▸ **EXERCISE INSTRUCTIONS**
Starting at the top line and ending at the last, restate the records exactly.

-- MATERIAL TO PROCESS follows --

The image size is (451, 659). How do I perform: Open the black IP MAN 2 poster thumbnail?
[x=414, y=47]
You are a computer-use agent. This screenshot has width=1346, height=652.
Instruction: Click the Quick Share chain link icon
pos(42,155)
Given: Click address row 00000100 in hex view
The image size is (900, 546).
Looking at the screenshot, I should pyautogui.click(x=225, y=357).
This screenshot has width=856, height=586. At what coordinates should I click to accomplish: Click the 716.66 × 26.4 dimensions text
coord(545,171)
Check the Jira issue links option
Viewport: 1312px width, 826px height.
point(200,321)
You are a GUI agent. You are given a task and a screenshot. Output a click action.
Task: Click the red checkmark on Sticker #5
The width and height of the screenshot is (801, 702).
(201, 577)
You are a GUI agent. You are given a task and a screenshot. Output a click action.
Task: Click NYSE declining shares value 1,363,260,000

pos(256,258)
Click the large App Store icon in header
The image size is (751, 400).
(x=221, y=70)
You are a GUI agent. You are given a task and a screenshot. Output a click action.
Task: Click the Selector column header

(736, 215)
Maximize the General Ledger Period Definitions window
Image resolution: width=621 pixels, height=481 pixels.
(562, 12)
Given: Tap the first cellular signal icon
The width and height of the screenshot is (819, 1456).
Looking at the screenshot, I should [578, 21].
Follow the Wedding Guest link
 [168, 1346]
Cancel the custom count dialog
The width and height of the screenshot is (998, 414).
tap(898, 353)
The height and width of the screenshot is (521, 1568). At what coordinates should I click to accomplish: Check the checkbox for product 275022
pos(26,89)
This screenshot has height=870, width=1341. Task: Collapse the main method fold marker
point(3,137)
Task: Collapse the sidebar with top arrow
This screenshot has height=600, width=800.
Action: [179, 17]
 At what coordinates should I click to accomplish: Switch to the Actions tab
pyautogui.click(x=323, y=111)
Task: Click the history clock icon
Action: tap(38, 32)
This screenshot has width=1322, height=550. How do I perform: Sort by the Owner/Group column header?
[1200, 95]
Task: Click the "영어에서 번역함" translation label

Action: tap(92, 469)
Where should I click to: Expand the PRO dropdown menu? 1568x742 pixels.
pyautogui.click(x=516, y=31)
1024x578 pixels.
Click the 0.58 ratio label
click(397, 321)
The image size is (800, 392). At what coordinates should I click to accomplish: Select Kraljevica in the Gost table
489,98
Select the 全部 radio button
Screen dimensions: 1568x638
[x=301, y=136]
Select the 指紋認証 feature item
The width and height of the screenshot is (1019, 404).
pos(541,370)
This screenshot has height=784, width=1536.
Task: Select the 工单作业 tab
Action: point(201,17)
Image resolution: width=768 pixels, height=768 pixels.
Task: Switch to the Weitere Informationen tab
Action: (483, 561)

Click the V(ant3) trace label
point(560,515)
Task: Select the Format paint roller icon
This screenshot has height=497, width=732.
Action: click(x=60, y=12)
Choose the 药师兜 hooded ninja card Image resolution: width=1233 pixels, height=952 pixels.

-- MATERIAL TO PROCESS concluded --

▸ **TASK OUTPUT**
The image size is (451, 659). How do I perform: Open the black IP MAN 2 poster thumbnail?
[x=414, y=47]
You are a computer-use agent. This screenshot has width=1346, height=652.
Instruction: Click the Quick Share chain link icon
pos(42,155)
Given: Click address row 00000100 in hex view
The image size is (900, 546).
Looking at the screenshot, I should pyautogui.click(x=225, y=357).
This screenshot has width=856, height=586. At what coordinates should I click to accomplish: Click the 716.66 × 26.4 dimensions text
coord(545,171)
Check the Jira issue links option
Viewport: 1312px width, 826px height.
point(200,321)
You are a GUI agent. You are given a task and a screenshot. Output a click action.
Task: Click the red checkmark on Sticker #5
The width and height of the screenshot is (801, 702).
(201, 577)
You are a GUI agent. You are given a task and a screenshot. Output a click action.
Task: Click NYSE declining shares value 1,363,260,000

pos(256,258)
Click the large App Store icon in header
The image size is (751, 400).
(x=221, y=70)
You are a GUI agent. You are given a task and a screenshot. Output a click action.
Task: Click the Selector column header

(736, 215)
Maximize the General Ledger Period Definitions window
Image resolution: width=621 pixels, height=481 pixels.
(562, 12)
Given: Tap the first cellular signal icon
The width and height of the screenshot is (819, 1456).
Looking at the screenshot, I should [578, 21].
Follow the Wedding Guest link
 [168, 1346]
Cancel the custom count dialog
The width and height of the screenshot is (998, 414).
tap(898, 353)
The height and width of the screenshot is (521, 1568). At what coordinates should I click to accomplish: Check the checkbox for product 275022
pos(26,89)
This screenshot has height=870, width=1341. Task: Collapse the main method fold marker
point(3,137)
Task: Collapse the sidebar with top arrow
This screenshot has height=600, width=800.
Action: [179, 17]
 At what coordinates should I click to accomplish: Switch to the Actions tab
pyautogui.click(x=323, y=111)
Task: Click the history clock icon
Action: tap(38, 32)
This screenshot has width=1322, height=550. How do I perform: Sort by the Owner/Group column header?
[1200, 95]
Task: Click the "영어에서 번역함" translation label

Action: tap(92, 469)
Where should I click to: Expand the PRO dropdown menu? 1568x742 pixels.
pyautogui.click(x=516, y=31)
1024x578 pixels.
Click the 0.58 ratio label
click(397, 321)
The image size is (800, 392). At what coordinates should I click to accomplish: Select Kraljevica in the Gost table
489,98
Select the 全部 radio button
Screen dimensions: 1568x638
[x=301, y=136]
Select the 指紋認証 feature item
The width and height of the screenshot is (1019, 404).
pos(541,370)
This screenshot has height=784, width=1536.
Task: Select the 工单作业 tab
Action: point(201,17)
Image resolution: width=768 pixels, height=768 pixels.
Task: Switch to the Weitere Informationen tab
Action: (483, 561)

Click the V(ant3) trace label
point(560,515)
Task: Select the Format paint roller icon
This screenshot has height=497, width=732.
Action: click(x=60, y=12)
Choose the 药师兜 hooded ninja card Image resolution: width=1233 pixels, height=952 pixels.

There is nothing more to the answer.